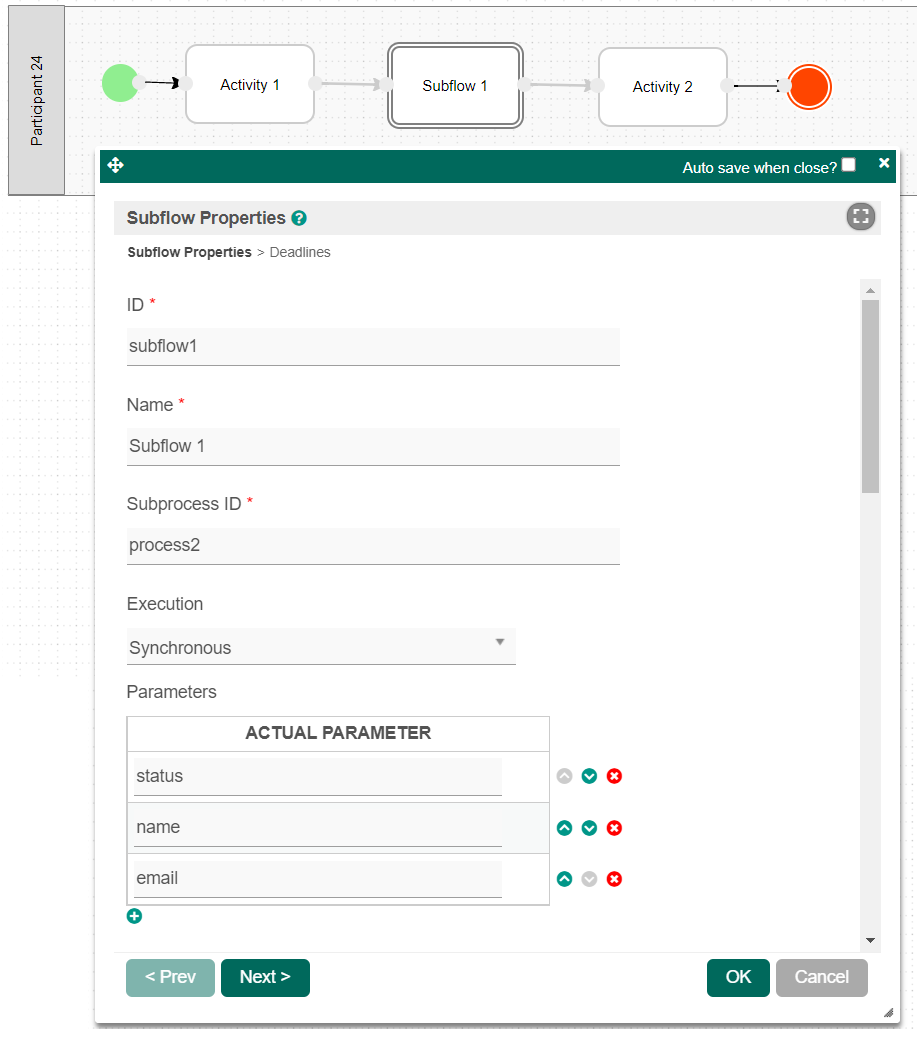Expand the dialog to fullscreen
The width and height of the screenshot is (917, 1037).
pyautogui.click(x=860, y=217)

--

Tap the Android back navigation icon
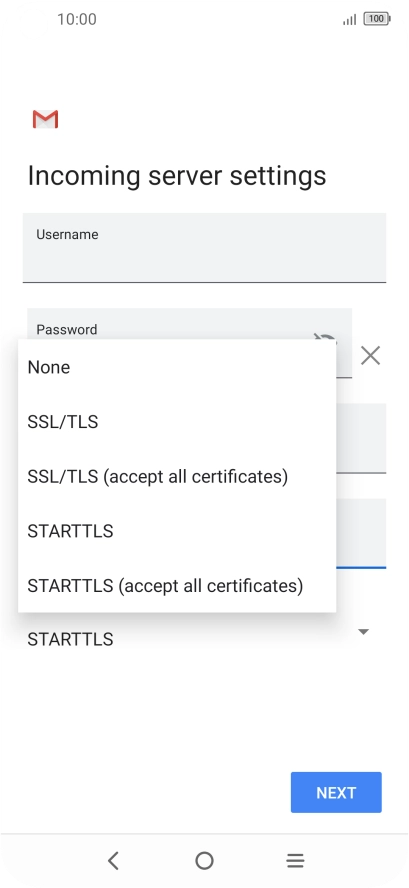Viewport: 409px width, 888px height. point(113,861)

==

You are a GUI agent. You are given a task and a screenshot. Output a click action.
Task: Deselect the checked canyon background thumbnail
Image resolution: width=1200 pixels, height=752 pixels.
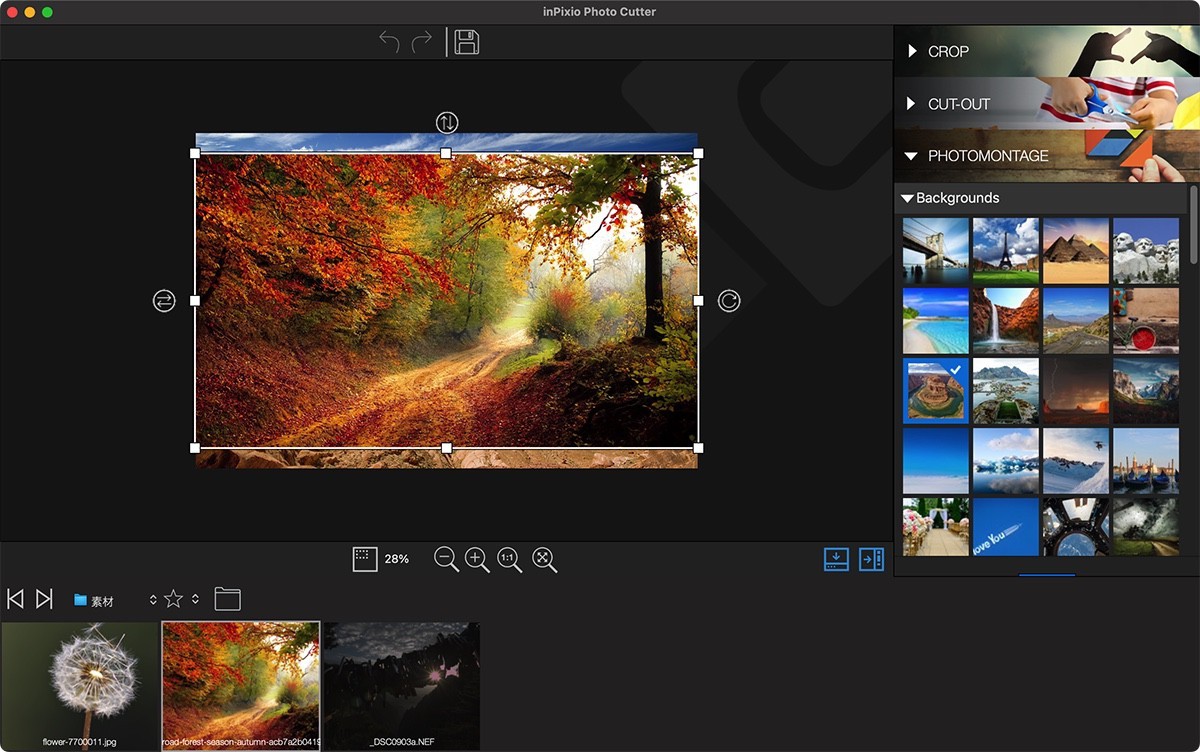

- [What to produce] Word for word, restate the lines above from the line containing "Task: Deselect the" through the line containing "Image resolution: width=1200", with both included and nothing else.

- [Answer section]
Task: Deselect the checked canyon background thumbnail
Image resolution: width=1200 pixels, height=752 pixels.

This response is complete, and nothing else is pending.